The exhibition lasted a month, from January to February, and showed works from the likes of Frida Kahlo, the famous painter from Mexico, and Meret Oppenheim, a German-born Swiss Surrealist artist. However, of the 31 female avant-garde artists included, most were unknown artists in New York. It is believed that Marcel Duchamp was the one to suggest that Peggy should have an all-woman show, being one of just a few female gallery owners at the time.
As well as being unique for showing the work of just female artists, 31 Women was also juried. An unusual practice outside of Europe at the time, this meant that the work to be shown in the exhibition had to be reviewed and selected by a judging panel first. On this panel were the likes of Marcel Duchamp, André Breton, and Max Ernst, along with Peggy Guggenheim. The result was a mix of surrealist and abstract artworks.
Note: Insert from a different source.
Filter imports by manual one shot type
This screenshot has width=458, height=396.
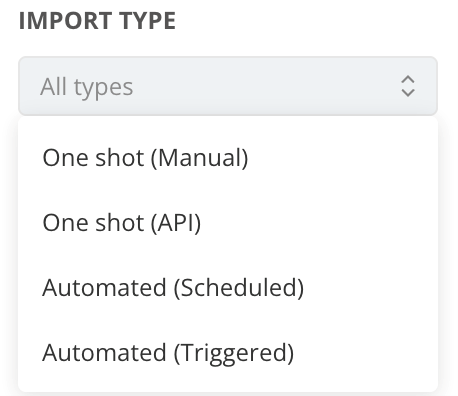(228, 158)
It is hard to trace the exact artworks featured in the exhibition. In the photograph above, Peggy Guggenheim sits with two works to her left that featured in the exhibition. At the top is Shepherdess of the Sphinxes by Leonor Fini. Below it is Horses of Lord Candlestick by Leonora Carrington (both below).
Other works included two sculptures by Louise Nevelson and Xenia Cage. Sources also say that Georgia O’Keeffe was meant to participate but later declined, refusing to be labelled as a woman artist for her involvement. While it was not a commercial success, the exhibition did receive positive reviews and was groundbreaking for its time – featuring exclusively female artists.
The exhibition was even followed up with a second exhibition, entitled The Women, in June 1945. This featured 33 women artists, including new artists such as Louise Bourgeois. Unfortunately, The Art of This Century Gallery closed its doors in May 1947.
It is clear that the 31 Women exhibition had a profound effect on the success of female artists and exhibitions today. Being the first of its kind, female artists have been able to follow in those artists footsteps and display their works in numerous exhibitions featuring just female artists. Peggy Guggenheim was undoubtedly hugely inspirational to the art world of the 20th century and to females in the art world for years to come.